Four successive County Championship defeats have transformed them from promotion hopefuls into midtable shadows and the latest of them, inside three days, came with a cruel price tag.
Chasing an already unlikely looking victory target against Northamptonshire, skipper Vikram Solanki played forward to a ball that rose off a length from Ben Phillips - and ended up with a broken thumb.
Worcestershire coach Steve Rhodes is hopeful that Solanki might not be out too long. But, even allowing for a timely nine-day break without a game, the captain looks almost certain to miss at the very least his side's next Championship fixture against Somerset at New Road on Tuesday week.
"It never rains but it pours," admitted Rhodes. "Vikram's injury is in a place where generally an injury like this would take two to three weeks to repair. But we're just hoping he proves a quick healer, as now would not be a good time in the season to lose him.
"I'm certain that there's not a lot wrong. But we've now got a good break coming up and we're hoping that recharges the lads' batteries.
"The bottom line is that we're not getting enough runs. And too many players simply didn't perform for us with the bat in this game."
One of those was Graeme Hick, who picked the wrong week to bag his first pair in 22 seasons of Championship cricket. And that further highlighted the frustration of seeing another potential matchwinning first innings bowling display by Shoaib Akhtar go to waste.
It's obvious even to an untrained eye that Shoaib has not fitted well into the Worcester dressing room. And his glaring lack of fitness, his constant mini-breaks from the field, the interminable time he takes to bowl an over and his lack of energy in the outfield have made him a marked man with the knowledgable New Road crowd.
But, if you're going to risk bringing in such a potentially disruptive player, then you need backing from the rest of the team. And Shoaib's two Championship appearances, despite an impressive but expensive haul of 14 wickets, have now brought successive defeats.
At least, for the county's sake, he has been spared disciplinary action as a result of his on-field loss of temper as Worcestershire watched this game slip away from them on Friday night.
An apology to umpire Roy Palmer was enough to close the book on that one. And Worcestershire remain publicly supportive of this volatile performer.
"He's a character," said chief executive Mark Newton. "And inevitably there are difficult issues to deal with."
One player who escaped criticism was Ben Smith who kept his side in it by staying 146 balls to hit 93. And it was only when he misjudged a sweep and was bowled by
Monty Panesar to be ninth out on 211 that Worcestershire's defeat became a certainty.
Earlier, Northants skipper David Sales had gone on to reach 190 as the visitors
added a further 87 runs for the final four wickets.
The only source of encouragement to the home side was that Gareth Batty and Zander De Bruyn got through their overs quickly enough to lessen the penalty they knew they had coming their way.
Instead of the four-point deduction Worcester were in line for at one point on Friday evening, when Shoaib was on a go-slow, they had got it back to a one-point penalty by the end of the game.

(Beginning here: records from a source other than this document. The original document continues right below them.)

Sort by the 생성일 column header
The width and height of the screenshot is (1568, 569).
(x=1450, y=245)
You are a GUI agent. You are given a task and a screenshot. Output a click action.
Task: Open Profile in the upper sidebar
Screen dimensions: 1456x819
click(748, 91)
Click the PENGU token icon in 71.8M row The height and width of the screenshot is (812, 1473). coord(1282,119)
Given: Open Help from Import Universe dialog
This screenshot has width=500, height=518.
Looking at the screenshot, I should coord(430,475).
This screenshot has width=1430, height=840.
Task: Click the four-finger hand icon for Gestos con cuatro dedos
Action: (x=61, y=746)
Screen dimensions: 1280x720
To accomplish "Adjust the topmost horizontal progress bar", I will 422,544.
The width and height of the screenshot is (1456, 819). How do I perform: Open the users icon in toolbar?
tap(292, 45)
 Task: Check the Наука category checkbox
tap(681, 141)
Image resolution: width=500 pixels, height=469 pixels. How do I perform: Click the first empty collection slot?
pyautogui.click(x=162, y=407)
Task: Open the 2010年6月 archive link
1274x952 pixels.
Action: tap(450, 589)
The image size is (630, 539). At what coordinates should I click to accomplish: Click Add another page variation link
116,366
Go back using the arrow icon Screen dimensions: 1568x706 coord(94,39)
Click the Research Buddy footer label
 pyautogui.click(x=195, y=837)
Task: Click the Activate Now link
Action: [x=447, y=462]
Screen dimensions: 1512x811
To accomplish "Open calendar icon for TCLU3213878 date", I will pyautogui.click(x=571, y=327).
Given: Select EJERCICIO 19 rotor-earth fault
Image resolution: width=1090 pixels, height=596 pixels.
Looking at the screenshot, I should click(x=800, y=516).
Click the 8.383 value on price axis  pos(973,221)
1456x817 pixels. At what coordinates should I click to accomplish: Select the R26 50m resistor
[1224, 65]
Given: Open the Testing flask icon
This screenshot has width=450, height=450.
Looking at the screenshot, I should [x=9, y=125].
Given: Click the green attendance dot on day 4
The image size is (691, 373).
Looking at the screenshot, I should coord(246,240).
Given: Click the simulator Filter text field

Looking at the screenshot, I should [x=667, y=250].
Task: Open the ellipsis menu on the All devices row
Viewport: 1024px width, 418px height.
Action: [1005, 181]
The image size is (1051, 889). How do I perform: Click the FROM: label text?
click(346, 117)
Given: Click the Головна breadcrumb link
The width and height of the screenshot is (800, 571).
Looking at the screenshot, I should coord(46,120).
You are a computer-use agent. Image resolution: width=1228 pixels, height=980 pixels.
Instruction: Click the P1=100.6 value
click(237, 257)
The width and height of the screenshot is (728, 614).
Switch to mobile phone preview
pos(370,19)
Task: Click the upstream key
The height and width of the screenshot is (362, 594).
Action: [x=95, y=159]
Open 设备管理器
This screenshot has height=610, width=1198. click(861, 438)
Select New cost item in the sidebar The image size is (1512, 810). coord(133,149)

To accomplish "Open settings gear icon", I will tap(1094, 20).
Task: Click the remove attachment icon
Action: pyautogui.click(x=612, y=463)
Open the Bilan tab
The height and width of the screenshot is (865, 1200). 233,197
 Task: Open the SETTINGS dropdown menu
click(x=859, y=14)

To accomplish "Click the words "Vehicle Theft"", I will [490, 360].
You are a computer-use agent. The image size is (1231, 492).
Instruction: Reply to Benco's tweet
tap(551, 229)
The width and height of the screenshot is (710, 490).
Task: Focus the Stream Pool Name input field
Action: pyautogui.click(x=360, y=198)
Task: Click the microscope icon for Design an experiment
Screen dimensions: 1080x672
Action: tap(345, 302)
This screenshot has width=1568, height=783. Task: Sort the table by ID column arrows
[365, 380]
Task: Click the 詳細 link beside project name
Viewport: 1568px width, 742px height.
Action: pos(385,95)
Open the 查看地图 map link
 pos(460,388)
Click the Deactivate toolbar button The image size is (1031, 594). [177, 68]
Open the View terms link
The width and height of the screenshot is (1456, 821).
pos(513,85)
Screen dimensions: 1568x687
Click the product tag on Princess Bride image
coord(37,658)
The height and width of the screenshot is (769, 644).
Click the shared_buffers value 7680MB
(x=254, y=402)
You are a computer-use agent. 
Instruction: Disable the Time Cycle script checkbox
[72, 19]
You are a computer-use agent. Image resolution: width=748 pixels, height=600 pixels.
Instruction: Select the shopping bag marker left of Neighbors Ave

It was their third deduction of the season, and their second in as many games.
Having been set 360 to win, things looked bleak when they not only lost Hick to a third successive duck, but leading run scorer Stephen Moore.
Then came the blow to Solanki. But, despite a brave effort by the skipper to support Smith in a stand of 69 and a further 71 put on with De Bruyn, the writing was already on the wall.
From 154 to three, following the loss of De Bruyn, the Worcestershire tail folded for the second time in a fortnight to the spin of Panesar - a cause for concern.
The only question now is whether the wheels can be put back on in time to rescue a once promising season.